Só o futuro nos dirá se esta coerência, esta consistência de ideias, que o Barça exibe se tornará ou não em monotonia. No futebol não há receitas eternas, receitas que superem a prova dos tempos e os antídotos que sempre foram e continuarão a ser criados. Flick sabe disso – já foi posto a andar em Munique ou da seleção alemã, por exemplo – e por isso mesmo teve o cuidado de impor aos jogadores a necessidade de um arranque fortíssimo, a gerar o balanço, a embalagem de que a equipa precisa para chegar à Primavera em condições de alimentar o sonho de discutir títulos. Porque me parece um erro enterrar já este Real Madrid. Da última vez que o Barça foi ganhar por 4-0 ao Santiago Bernabéu, em Março de 2022, é verdade que conseguindo apenas reduzir para 12 pontos a desvantagem face ao rival na Liga, os merengues acabaram como campeões de Espanha e da Europa um par de meses mais tarde. A coerência, Ancelotti usa-a de forma diferente e não passa tanto pela repetição de uma ideia futebolística mas sim pela sabedoria de reconhecer que não há erro possível em somar bons jogadores. Que o tempo, neste caso, joga a favor dele, como se tivesse metido o seu futebol num tetrapak que lhe permita resistir à degradação que ataca todas as boas ideias. É esse o segredo do Real Madrid.

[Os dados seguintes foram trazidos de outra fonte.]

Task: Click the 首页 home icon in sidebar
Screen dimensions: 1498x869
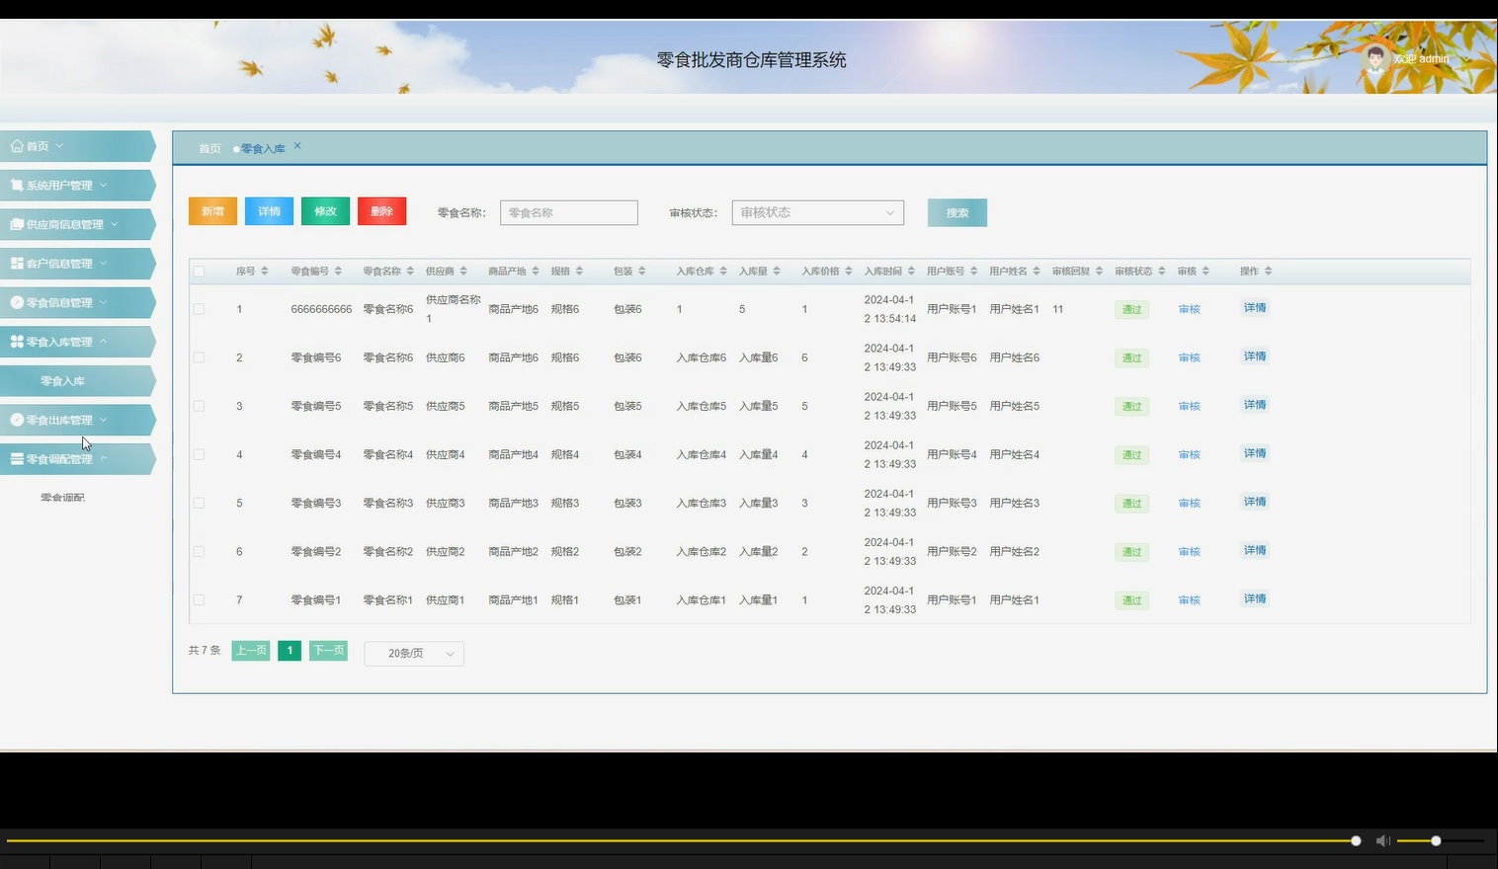Action: [17, 145]
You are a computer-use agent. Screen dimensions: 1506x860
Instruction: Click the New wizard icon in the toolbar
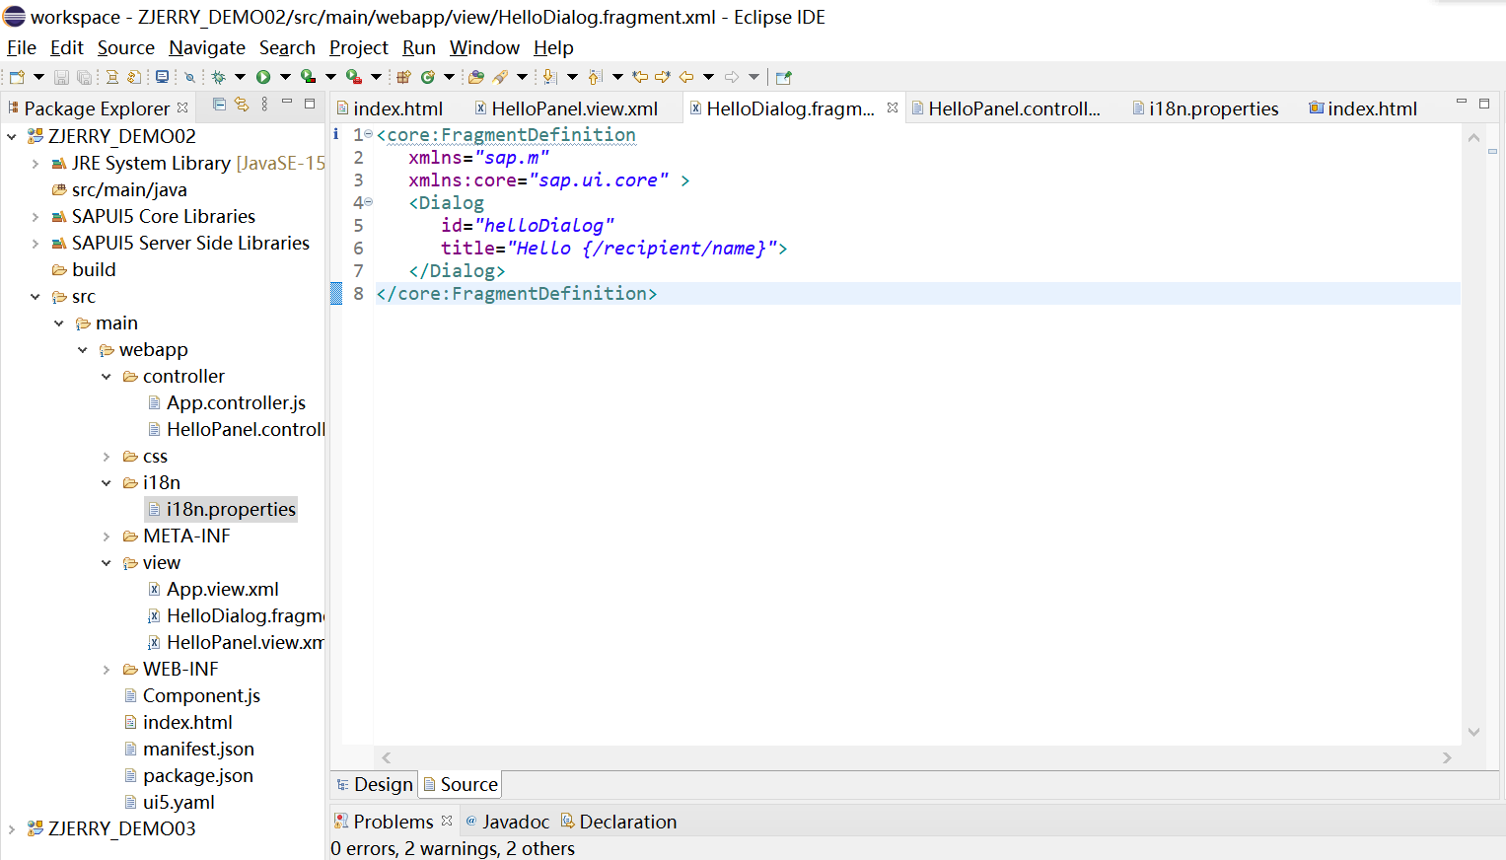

O melhor Barcelona de sempre, ou provavelmente de sempre, o de Iniesta, Xavi e Messi, já tinha uma forte componente da juventude e da formação, sem precisar dos holofotes das grandes transferências que alimento o imenso ego do Real Madrid, que o leva, por exemplo, a fazer a tritíssima figura que fez ontem na Bola de Ouro. O Barcelona foi com o trabalho certo e usou bem a arrogância do clube de Madrid.